EXERCISE REQUIREMENTS
When you reach the line containing "Given: Select the 详情 icon on row 1", begin copying, and keep copying each line exactly until the listing ends.

<<<<

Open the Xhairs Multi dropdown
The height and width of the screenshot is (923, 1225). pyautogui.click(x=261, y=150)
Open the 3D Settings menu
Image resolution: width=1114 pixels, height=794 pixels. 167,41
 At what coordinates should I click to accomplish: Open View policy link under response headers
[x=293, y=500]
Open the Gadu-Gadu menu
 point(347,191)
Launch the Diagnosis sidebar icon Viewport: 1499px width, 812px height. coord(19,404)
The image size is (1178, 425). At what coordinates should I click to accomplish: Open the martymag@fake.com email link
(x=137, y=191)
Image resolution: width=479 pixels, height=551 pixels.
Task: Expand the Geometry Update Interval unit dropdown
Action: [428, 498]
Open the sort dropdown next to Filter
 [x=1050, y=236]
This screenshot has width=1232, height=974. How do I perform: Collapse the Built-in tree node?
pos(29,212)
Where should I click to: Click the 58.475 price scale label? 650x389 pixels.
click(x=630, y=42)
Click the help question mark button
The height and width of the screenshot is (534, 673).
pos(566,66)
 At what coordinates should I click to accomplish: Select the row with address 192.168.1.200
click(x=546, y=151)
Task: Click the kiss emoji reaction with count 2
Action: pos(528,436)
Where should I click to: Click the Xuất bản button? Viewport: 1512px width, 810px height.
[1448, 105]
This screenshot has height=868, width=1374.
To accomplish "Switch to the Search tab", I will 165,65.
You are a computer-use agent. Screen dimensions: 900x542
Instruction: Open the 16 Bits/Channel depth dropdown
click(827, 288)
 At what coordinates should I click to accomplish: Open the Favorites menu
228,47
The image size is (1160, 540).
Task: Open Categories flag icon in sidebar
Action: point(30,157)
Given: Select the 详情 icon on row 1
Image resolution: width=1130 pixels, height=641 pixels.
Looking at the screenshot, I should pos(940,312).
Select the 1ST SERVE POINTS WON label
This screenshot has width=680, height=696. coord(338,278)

>>>>

YOUR RESPONSE
Given: Select the 详情 icon on row 1
Image resolution: width=1130 pixels, height=641 pixels.
Looking at the screenshot, I should pos(940,312).
Select the 1ST SERVE POINTS WON label
This screenshot has width=680, height=696. coord(338,278)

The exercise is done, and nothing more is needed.